POMPEDDA: Na realidade o meu discurso no Sínodo não foi uma crítica aos movimentos eclesiais. Com alguns deles, como a Comunidade de Santo Egídio, te­nho ótimas relações. Sem dúvida os movimentos são uma riqueza, um dom do Espírito para a Igreja. Porém, também é verdade que não podem atuar de modo que exista contraposição com as estruturas ordinárias da Igreja local. Também é inoportuna a identificação, às vezes até mesmo estruturada e propagada, de alguns bispos com um ou outro dos novos movimentos. A confusão ou o equívoco entre o ministério de unidade do bispo e a sua experiência pessoal carismática é um fato negativo para a Igreja particular e, na verdade, para o próprio movimento. Portanto, é preciso evitar tanto os contrastes como as assimilações.
Eminência, recentemente o senhor participou de um programa na televisão [Enigma, RAI] dedicado ao conclave. Na ocasião falou-se também da norma introduzida pela constituição apostólica Universi Dominici Gregis de 1996, na qual se determina que o papa pode ser eleito com a maioria absoluta e não com a qualificada dos dois terços codificada há séculos.....
POMPEDDA: Antes de tudo é preciso lembrar que essa hipótese já era prevista com a Romano Pontifici Eligendo promulgada por Paulo VI em 1975. Mas, naquele caso, era uma hipótese puramente acadêmica porque necessitava da aprovação de todos os cardeais, sem excluir nenhum. Ao invés, com a Universi Dominici Gregis essa hipótese apresenta-se menos acadêmica porque para o procedimento ser apoiado será suficiente a metade dos cardeais mais um. Todavia, também nesse caso trata-se de um caso muito hipotético. Porque a maioria dos dois terços poderá ser abandonada somente depois de 33 ou 34 escrutínios e portanto depois de contar com 28-32 dias de sede vacante.
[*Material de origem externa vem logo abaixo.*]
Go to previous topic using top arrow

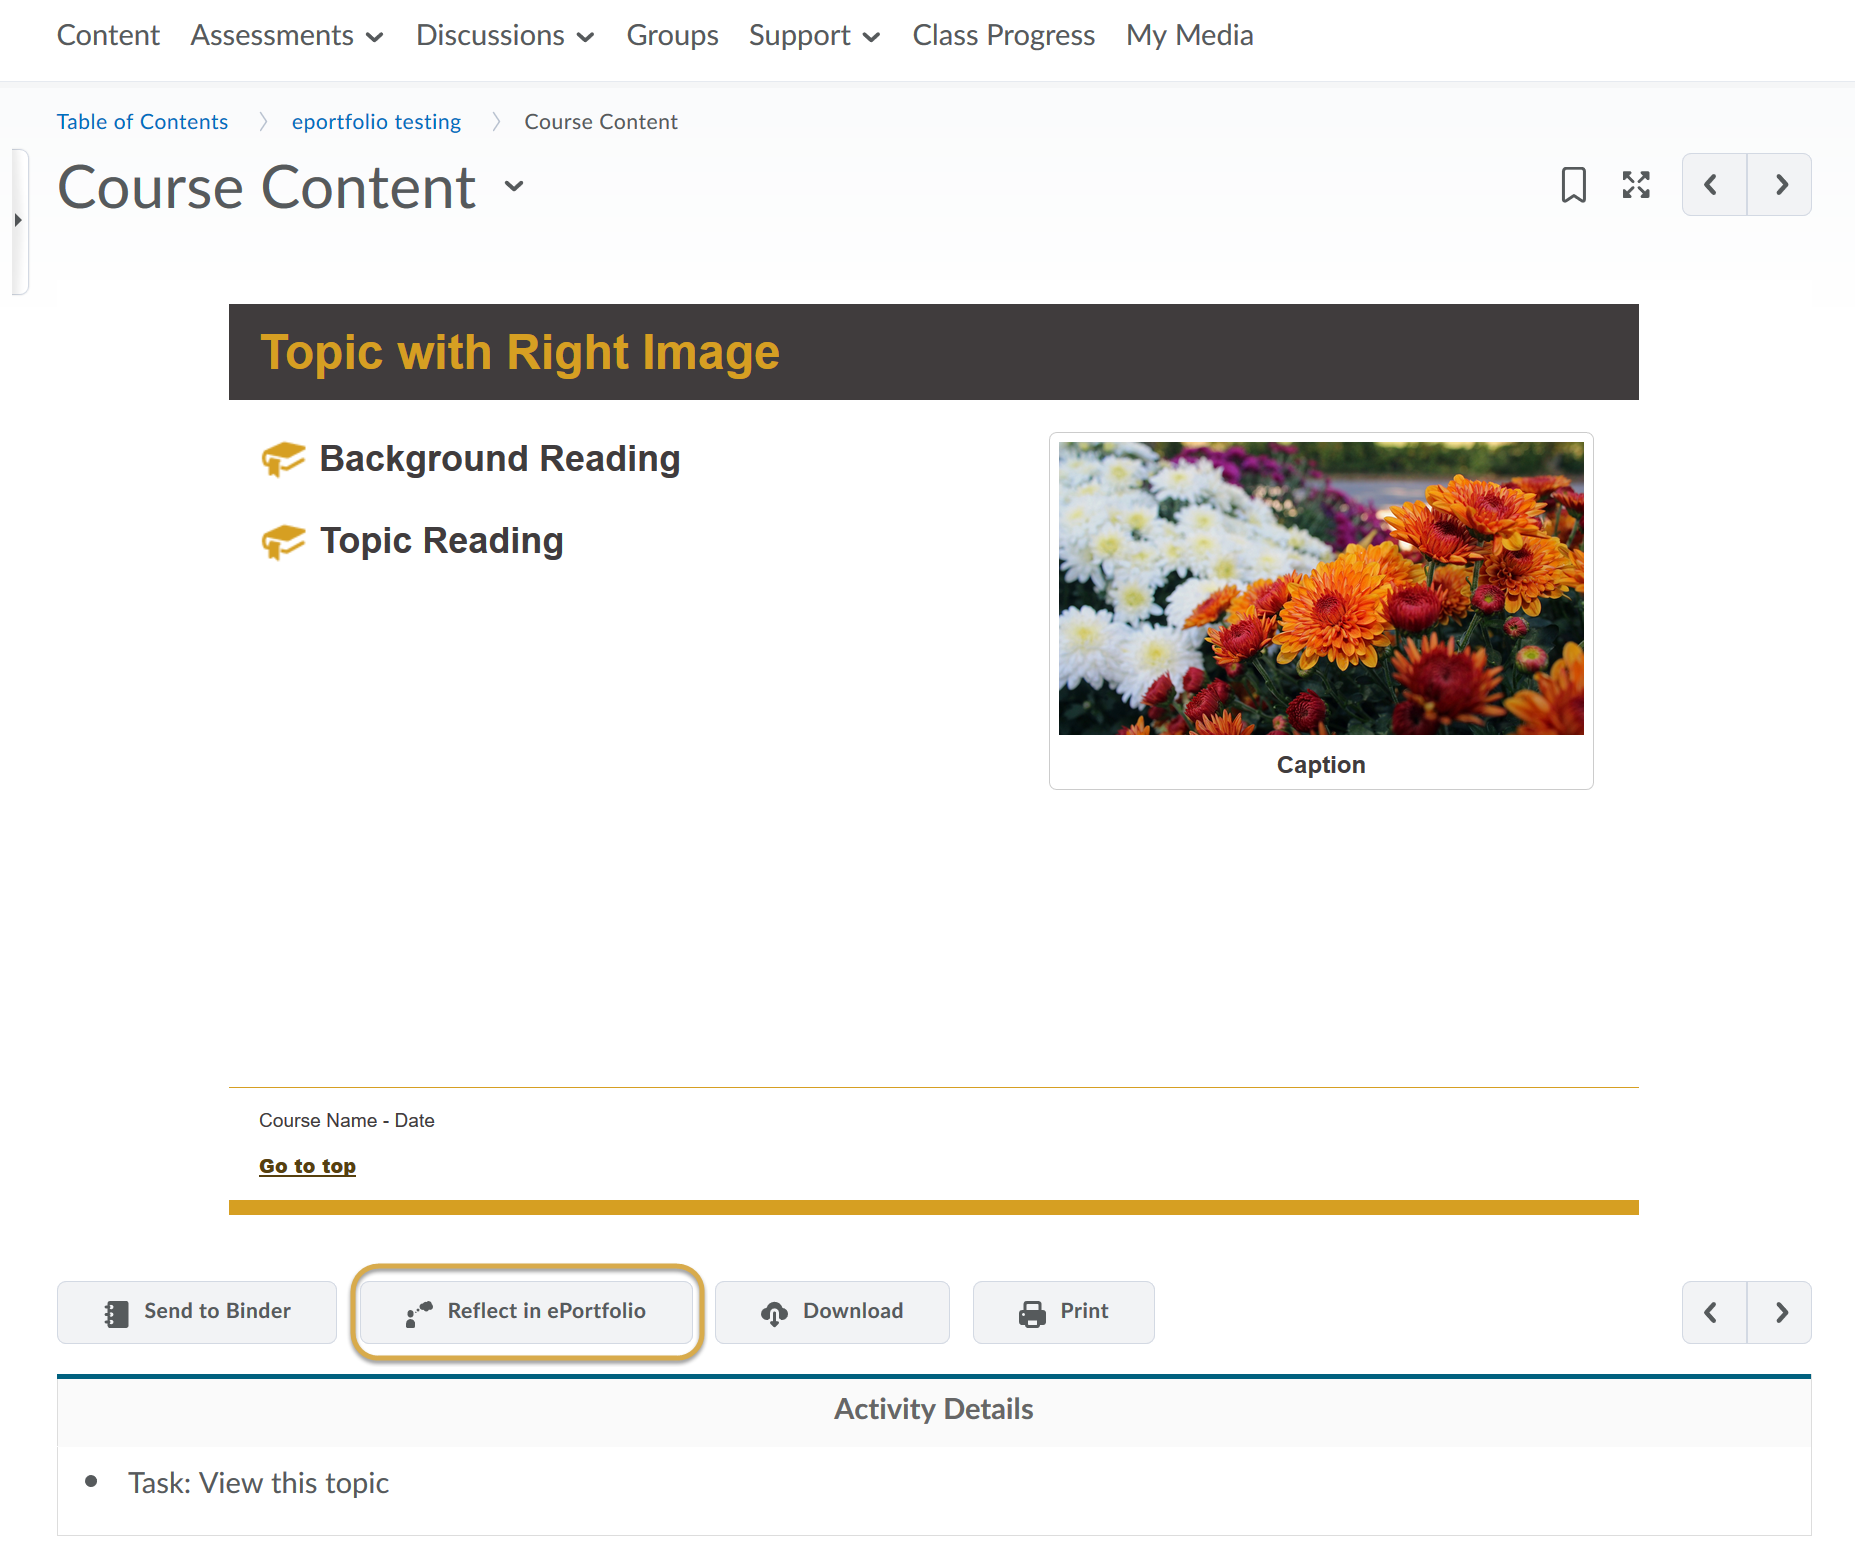click(1714, 185)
Tratando-se de um caso puramente hipotético, por que mudar uma norma multissecular como a dos dois terços?
POMPEDDA: As normas eleitorais não são questão de fé e podem mudar na história. No início, em todos os casos em que eram previstos procedimentos eleitorais, como por exemplo nos Concílios, mas também nas eleições pontifícias, era preciso de voto unânime. Porém, logo percebeu-se que isso era impossível. Permanecendo no tema, é suficiente lembrar que a norma dos dois terços foi introduzida pelo Concílio Lateranense III celebrado em Roma na época do Papa Alexandre III, em 1179, com essa motivação: “Como o inimigo não cessa de semear cizânia, e não há unanimidade entre os cardeais para a escolha do pontífice e, mesmo concordando os dois terços, o outro terço não pretende concordar ou presumir a eleição de um outro, seja considerado romano pontífice o que foi eleito e reconhecido pelos dois terços”.
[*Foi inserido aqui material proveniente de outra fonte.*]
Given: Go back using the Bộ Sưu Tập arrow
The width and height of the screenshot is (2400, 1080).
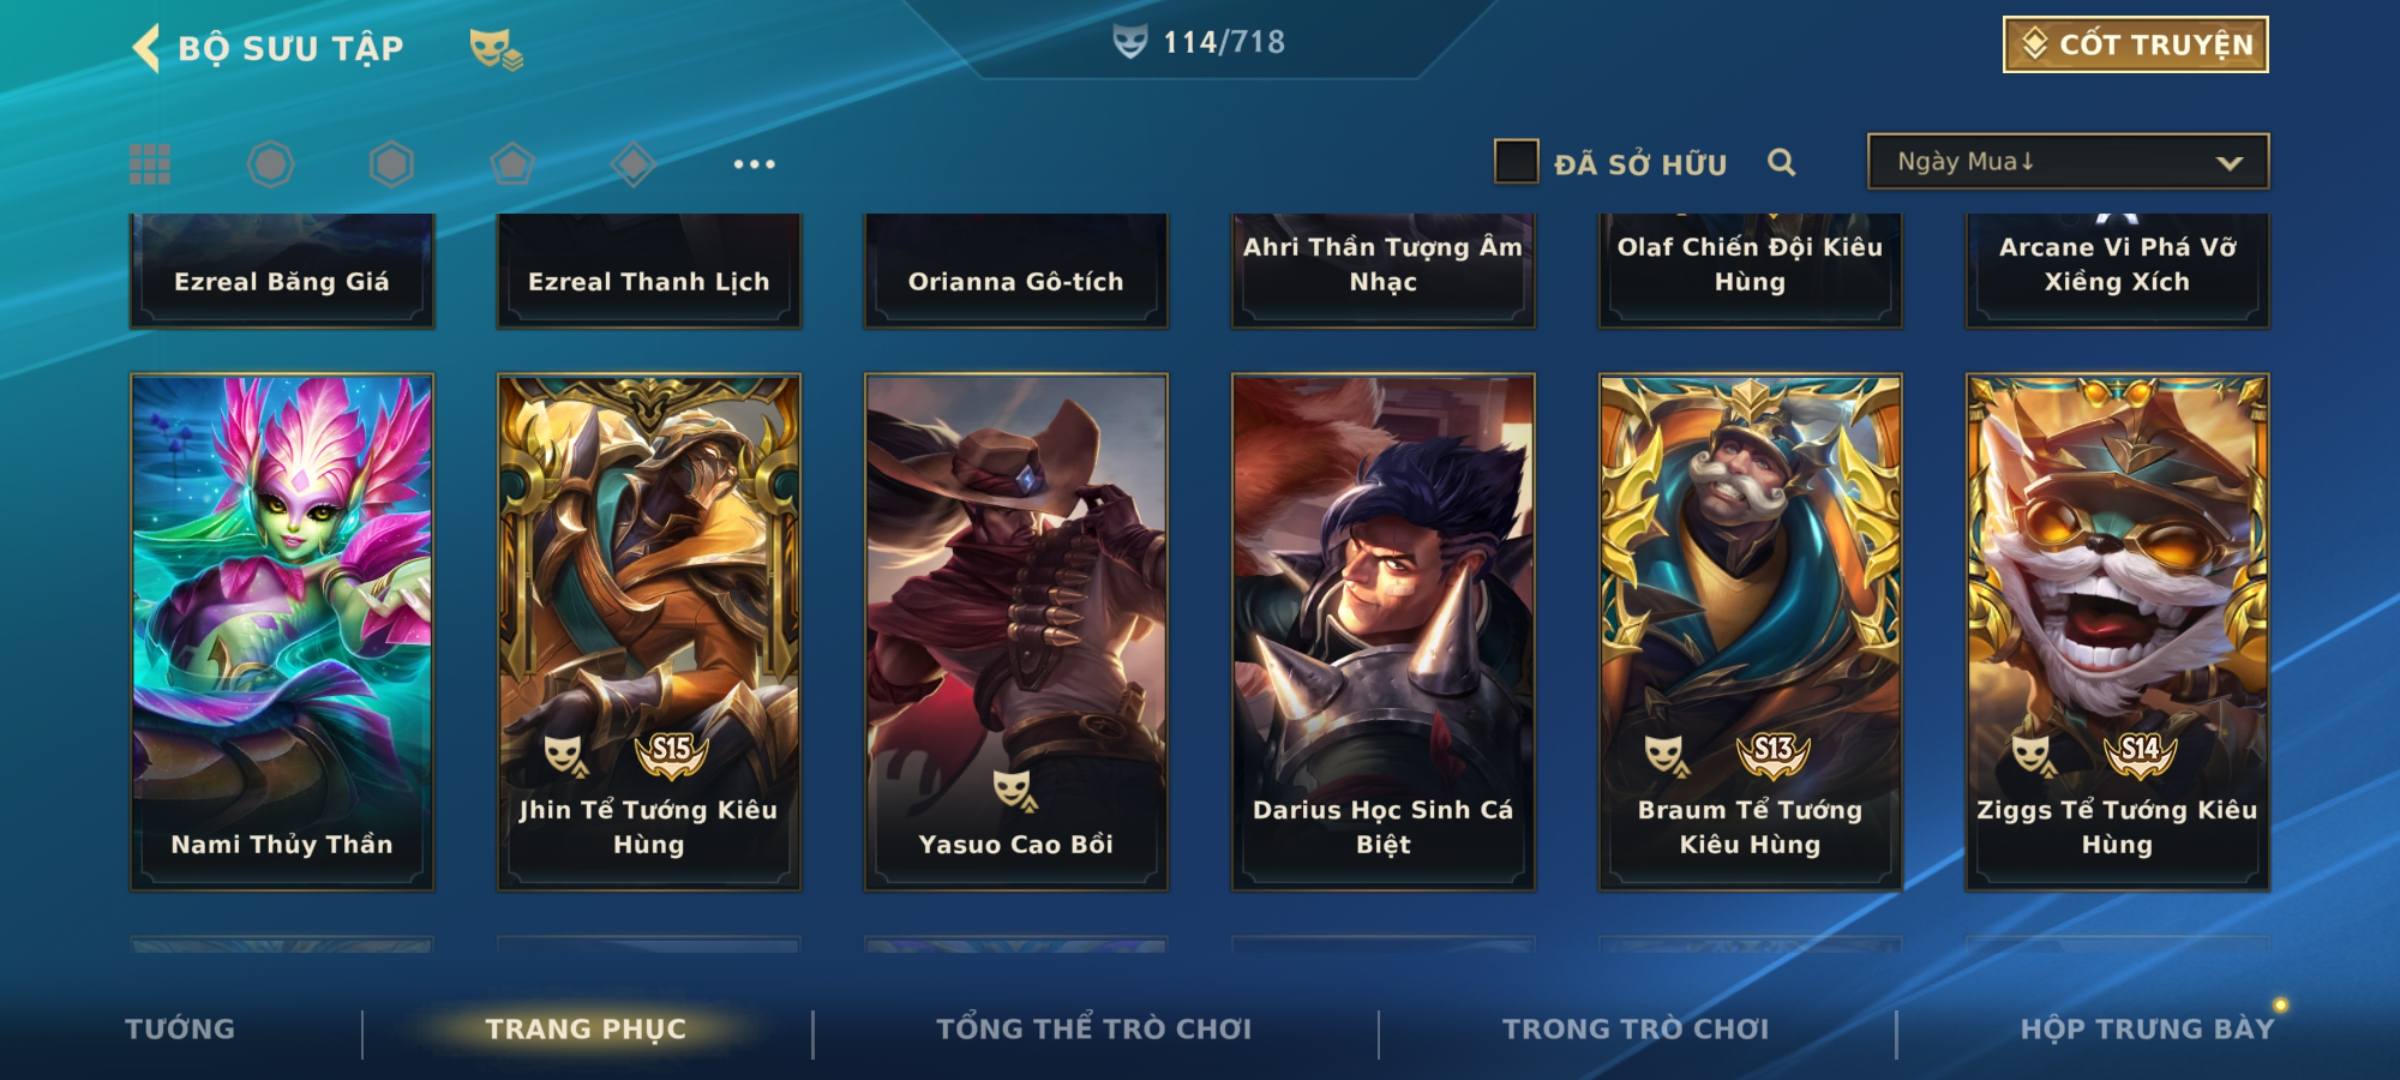Looking at the screenshot, I should tap(146, 48).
Em tom de brincadeira seria possível dizer que a introdução da maioria simples na Universi Dominici Gregis seria o reconhecimento do fato de que a “cizânia” no Colégio dos Cardeais possa ser superior a um terço...
POMPEDDA: Brincadeiras à parte, seria possível dizer que esta norma tem um valor dissuasivo, que constitui um ponto firme para os eleitores, para que seja um estímulo para encontrar um acordo, para evitar um escândalo entre os fiéis que não compreenderiam porque depois de um mês de diálogos e de votações o Colégio Cardinalício não tem ainda eleito o sucessor de Pedro.